§ EXERCISE DATA:
-=-=-=-=-

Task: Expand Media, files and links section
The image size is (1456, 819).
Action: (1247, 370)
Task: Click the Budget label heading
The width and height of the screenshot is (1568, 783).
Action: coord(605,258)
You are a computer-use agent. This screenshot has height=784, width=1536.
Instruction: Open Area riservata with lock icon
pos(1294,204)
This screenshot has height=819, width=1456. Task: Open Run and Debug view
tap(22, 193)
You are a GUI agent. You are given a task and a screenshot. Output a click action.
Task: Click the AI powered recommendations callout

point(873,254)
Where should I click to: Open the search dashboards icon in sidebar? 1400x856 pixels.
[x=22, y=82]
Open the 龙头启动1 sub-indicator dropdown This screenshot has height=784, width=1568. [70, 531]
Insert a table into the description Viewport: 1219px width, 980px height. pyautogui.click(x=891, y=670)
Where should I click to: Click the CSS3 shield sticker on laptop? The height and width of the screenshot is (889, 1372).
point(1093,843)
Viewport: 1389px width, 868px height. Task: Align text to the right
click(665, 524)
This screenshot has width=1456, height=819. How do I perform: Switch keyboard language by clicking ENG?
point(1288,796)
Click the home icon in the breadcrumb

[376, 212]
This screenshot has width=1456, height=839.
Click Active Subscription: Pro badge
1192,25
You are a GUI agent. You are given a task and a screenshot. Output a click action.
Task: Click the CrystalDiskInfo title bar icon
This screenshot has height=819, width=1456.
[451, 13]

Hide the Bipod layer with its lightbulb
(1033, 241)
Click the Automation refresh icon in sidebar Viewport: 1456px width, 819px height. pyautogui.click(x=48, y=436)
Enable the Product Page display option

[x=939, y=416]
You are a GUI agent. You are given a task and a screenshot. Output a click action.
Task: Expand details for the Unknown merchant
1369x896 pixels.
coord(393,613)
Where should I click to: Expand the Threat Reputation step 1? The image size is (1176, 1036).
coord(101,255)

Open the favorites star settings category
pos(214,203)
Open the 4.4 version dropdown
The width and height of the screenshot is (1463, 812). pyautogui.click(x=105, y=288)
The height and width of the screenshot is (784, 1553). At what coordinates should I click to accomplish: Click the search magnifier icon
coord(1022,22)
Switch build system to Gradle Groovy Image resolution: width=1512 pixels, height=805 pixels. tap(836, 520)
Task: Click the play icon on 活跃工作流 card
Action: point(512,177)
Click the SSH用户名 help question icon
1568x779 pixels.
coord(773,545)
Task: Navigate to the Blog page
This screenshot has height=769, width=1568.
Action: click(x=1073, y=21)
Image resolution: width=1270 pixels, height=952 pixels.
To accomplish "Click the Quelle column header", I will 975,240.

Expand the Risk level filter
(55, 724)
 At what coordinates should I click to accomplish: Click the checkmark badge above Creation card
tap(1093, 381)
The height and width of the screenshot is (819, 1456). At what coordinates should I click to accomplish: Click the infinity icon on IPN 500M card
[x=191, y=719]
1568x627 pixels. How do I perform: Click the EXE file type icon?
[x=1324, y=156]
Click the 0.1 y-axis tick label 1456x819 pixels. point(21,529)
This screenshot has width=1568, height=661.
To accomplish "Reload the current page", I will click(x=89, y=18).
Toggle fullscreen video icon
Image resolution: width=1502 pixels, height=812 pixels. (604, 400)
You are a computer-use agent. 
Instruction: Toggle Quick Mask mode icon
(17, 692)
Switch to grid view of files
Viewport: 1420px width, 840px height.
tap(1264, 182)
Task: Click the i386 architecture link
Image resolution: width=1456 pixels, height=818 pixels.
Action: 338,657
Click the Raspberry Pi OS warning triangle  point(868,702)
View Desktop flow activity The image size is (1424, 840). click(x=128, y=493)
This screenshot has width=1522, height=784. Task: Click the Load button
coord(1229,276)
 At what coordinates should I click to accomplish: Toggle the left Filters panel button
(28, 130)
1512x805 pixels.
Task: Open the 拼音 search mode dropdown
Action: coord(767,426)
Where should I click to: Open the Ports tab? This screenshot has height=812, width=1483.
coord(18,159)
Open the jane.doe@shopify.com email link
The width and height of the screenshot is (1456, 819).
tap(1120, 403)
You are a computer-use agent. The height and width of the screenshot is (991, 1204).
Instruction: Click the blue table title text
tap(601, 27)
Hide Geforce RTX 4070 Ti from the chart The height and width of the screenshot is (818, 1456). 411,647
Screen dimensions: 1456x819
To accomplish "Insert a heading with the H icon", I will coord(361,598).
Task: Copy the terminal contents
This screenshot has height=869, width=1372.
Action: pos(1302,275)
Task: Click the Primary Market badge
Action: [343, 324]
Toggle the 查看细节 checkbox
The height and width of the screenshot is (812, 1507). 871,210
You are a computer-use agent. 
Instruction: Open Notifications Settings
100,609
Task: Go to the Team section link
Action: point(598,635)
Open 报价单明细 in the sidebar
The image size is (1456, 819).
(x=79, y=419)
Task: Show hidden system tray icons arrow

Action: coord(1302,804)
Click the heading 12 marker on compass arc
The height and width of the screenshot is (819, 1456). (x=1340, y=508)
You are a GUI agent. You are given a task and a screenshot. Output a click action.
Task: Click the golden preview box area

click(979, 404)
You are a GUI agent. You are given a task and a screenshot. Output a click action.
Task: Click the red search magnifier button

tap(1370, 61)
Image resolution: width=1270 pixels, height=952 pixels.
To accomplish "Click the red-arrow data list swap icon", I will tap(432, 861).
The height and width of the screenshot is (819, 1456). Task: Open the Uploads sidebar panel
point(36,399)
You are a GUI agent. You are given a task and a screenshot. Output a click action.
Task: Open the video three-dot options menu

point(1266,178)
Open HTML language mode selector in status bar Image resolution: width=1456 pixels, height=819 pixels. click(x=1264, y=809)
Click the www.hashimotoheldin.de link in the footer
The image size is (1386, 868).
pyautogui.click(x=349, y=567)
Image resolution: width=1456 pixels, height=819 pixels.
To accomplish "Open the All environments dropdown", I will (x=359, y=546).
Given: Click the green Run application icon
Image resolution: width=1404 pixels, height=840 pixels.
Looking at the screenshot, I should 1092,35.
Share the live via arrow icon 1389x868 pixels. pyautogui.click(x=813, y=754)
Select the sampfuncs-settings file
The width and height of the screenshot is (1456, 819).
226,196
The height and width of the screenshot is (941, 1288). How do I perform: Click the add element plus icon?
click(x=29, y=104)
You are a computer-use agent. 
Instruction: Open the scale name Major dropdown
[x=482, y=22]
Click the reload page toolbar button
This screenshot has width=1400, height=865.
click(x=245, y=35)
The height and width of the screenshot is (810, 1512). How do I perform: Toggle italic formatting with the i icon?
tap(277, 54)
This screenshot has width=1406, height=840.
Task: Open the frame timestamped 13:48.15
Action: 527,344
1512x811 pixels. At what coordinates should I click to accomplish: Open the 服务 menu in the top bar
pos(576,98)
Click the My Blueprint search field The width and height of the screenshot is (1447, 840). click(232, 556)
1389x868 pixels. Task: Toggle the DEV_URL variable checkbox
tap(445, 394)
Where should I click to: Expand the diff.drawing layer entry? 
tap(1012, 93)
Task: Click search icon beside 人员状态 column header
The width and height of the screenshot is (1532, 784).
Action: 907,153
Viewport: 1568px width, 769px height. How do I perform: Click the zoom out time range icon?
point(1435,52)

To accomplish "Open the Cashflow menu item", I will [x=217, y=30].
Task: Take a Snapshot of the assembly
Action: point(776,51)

-=-=-=-=-

§ REQUIRED ACTION: Could you tally the lines in the data that contain the string "Insert" and answer with the number alone?

§ ANSWER TO THE PROBLEM: 2